Work instructions – Copy the records from the line with "Identify the location" up to and including the line with "(416, 525).", replacing "screenshot" with "capture" and leaving everything else unchanged.

Working data –
· · · · ·
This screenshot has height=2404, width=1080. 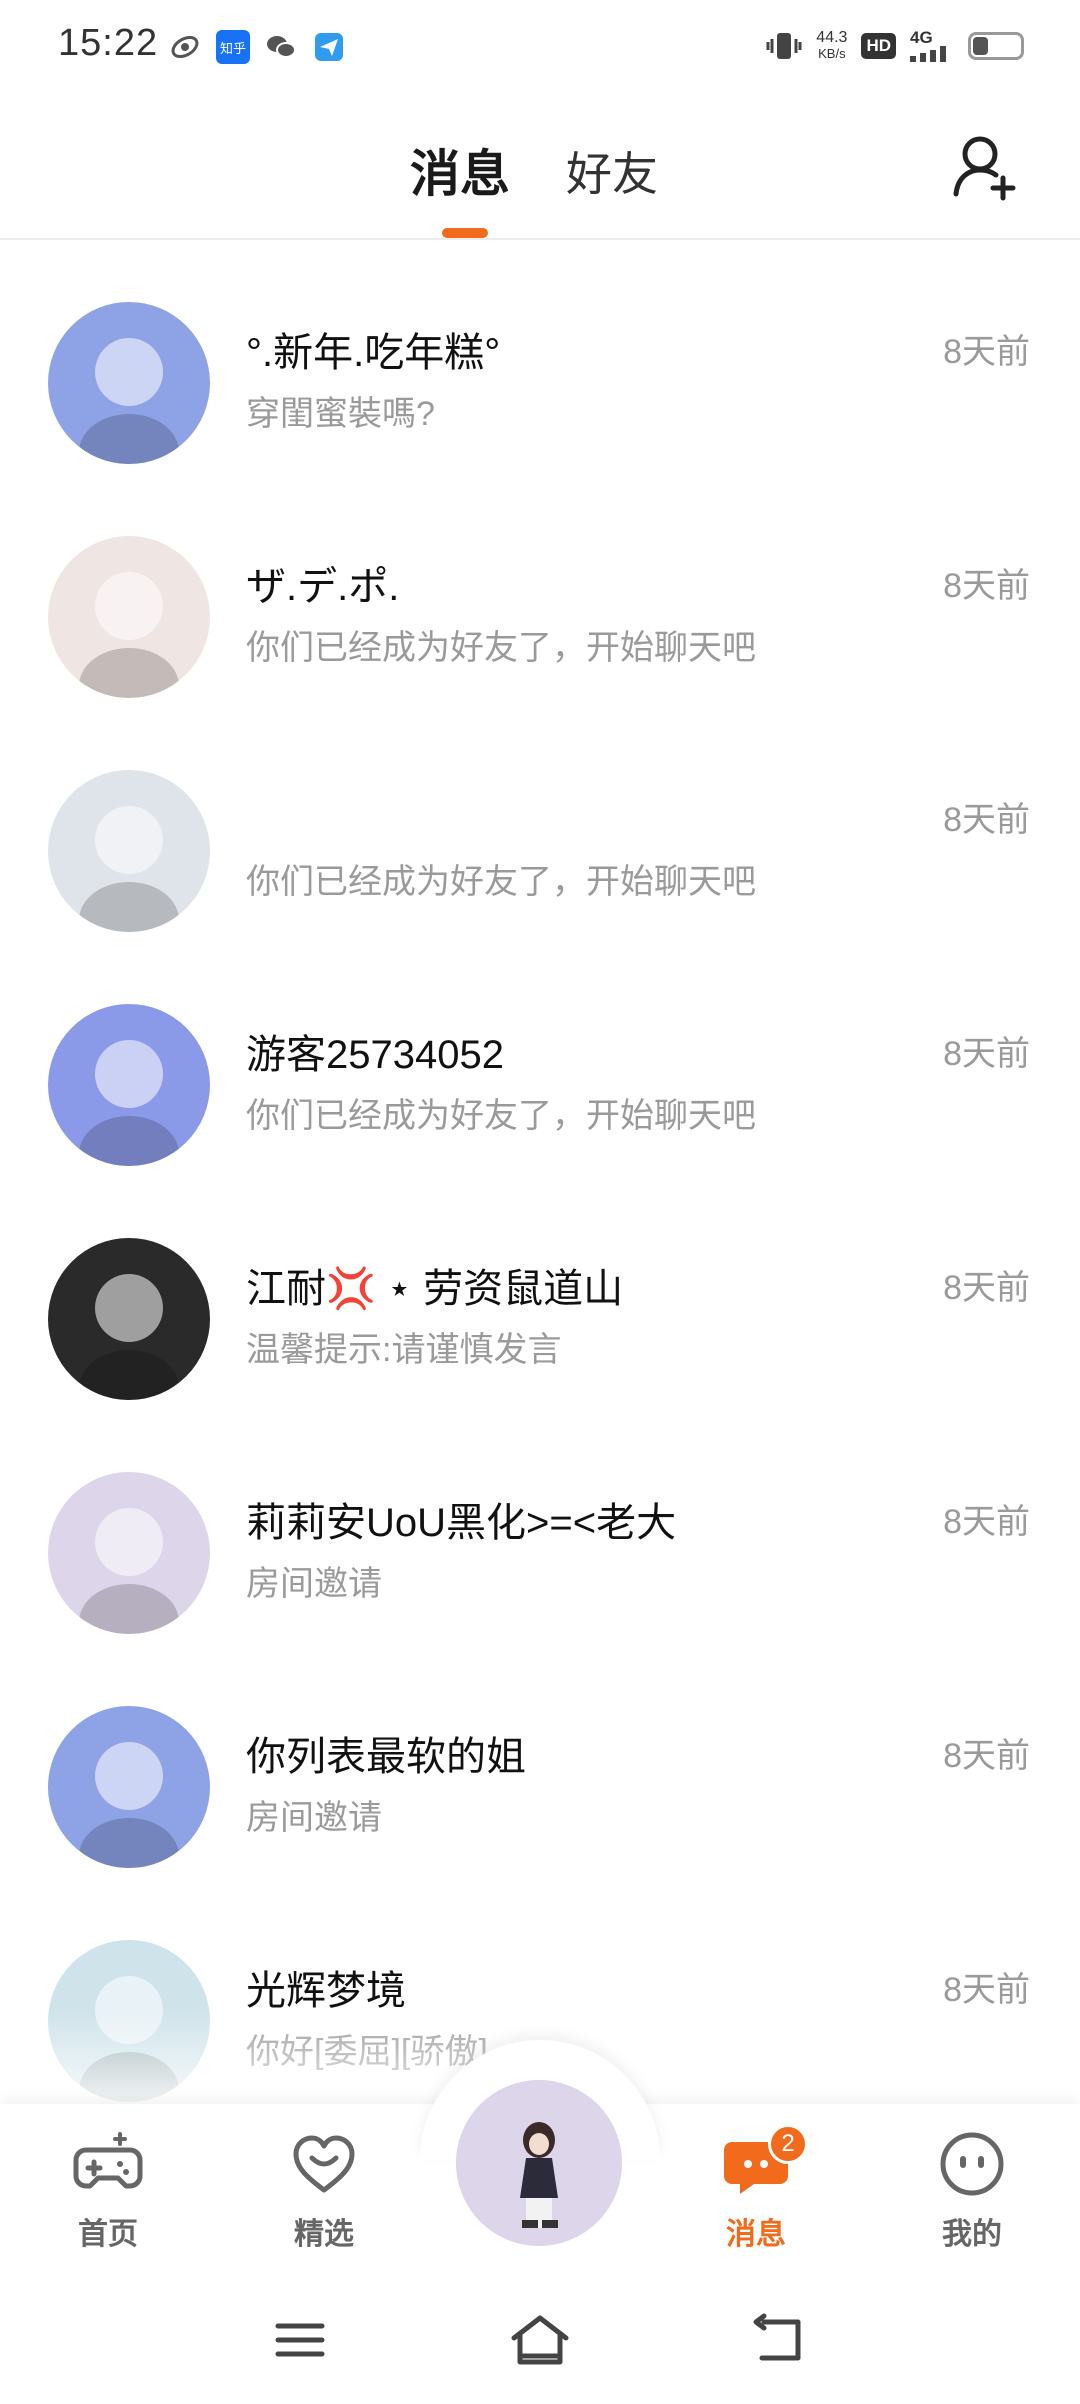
· · · · ·
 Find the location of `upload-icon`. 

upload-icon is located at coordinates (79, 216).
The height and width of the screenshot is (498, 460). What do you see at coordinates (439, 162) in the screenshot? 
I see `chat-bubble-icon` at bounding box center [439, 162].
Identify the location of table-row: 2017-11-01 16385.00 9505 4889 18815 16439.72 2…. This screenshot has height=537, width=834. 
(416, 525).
· · · · ·
Task response –
Identify the location of table-row: 2017-11-01 16385.00 9505 4889 18815 16439.72 2…. This capture has height=537, width=834. 
(416, 525).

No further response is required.